Nonunion and some union employees agreed to the wage freezes.
Members of the Fraternal Order of Police, who fall under the sheriff’s umbrella, did not.
County board Chairman Ed Rice said FOP members voted to reject the requested concessions to maintain the integrity of their negotiated contracts.
In response, the committee voted Monday to proceed with a budget based on the money available, and to notify the unions by letter how many layoffs that will mean.
Departments in which employees agreed to the wage freezes will be protected from the layoffs, McKinley said.

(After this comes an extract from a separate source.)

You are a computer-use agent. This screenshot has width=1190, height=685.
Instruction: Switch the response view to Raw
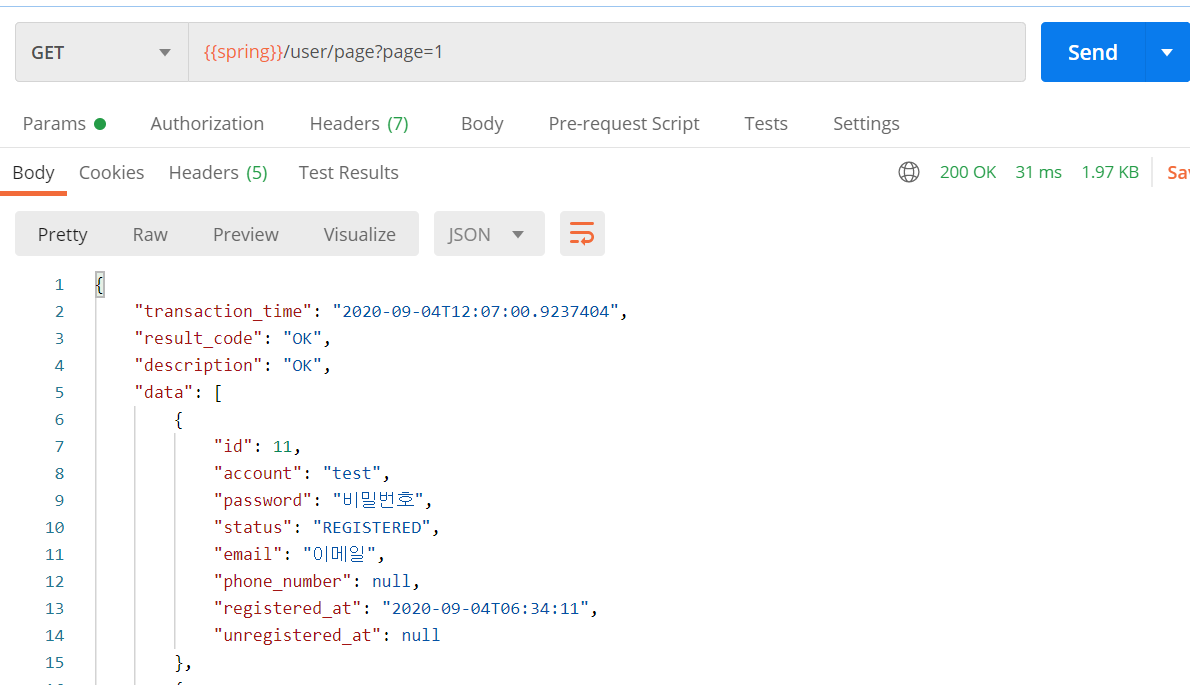150,234
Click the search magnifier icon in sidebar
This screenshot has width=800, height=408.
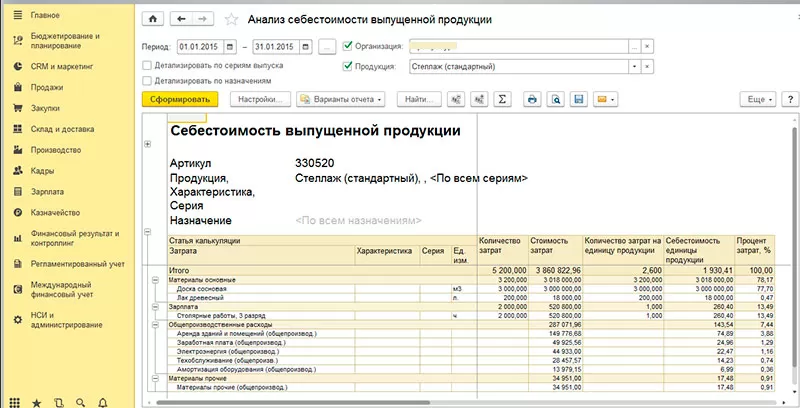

The FOP represents employees in three bargaining units that fall under the sheriff’s oversight: sergeants and corporals; patrol and corrections officers, investigations and a corrections clerk; and civilian employees, including clerk typists, telecommunicators, switchboard operators, cooks, maintenance personnel and accounting clerks.
FOP members have said they are willing to discuss the issue further, Beitel said.
“I was hoping the two sides would sit down and try to work this out,” he said. “But it doesn’t look like that’s going to happen.”
Union contracts dictate that part-time employees must be laid off first, Beitel said, and full-time workers must be laid off based on seniority.
He’s looking at layoffs in all areas of the operations he oversees – maintenance, clerical, corrections and law enforcement, he said.
Staffing corrections officers at the jail is crucial, he said, because of the federal prisoners housed there.
“I talked to the U.S. Marshal’s office today to explain the budget cuts,” he said. “They told me they were already concerned about our staffing level at the jail, and if it decreases, they will take their prisoners elsewhere.
“That could all go away, and we can’t let that happen. We can’t lose the $1 million they pay us every year to board their prisoners.”
On the other hand, staffing the jail with patrol officers leaves the county unprotected.
“We’ve got four patrol officers on duty now to cover more than 700 square miles and sometimes that’s not enough. The cuts will leave us with three and maybe only two on duty,” Beitel said.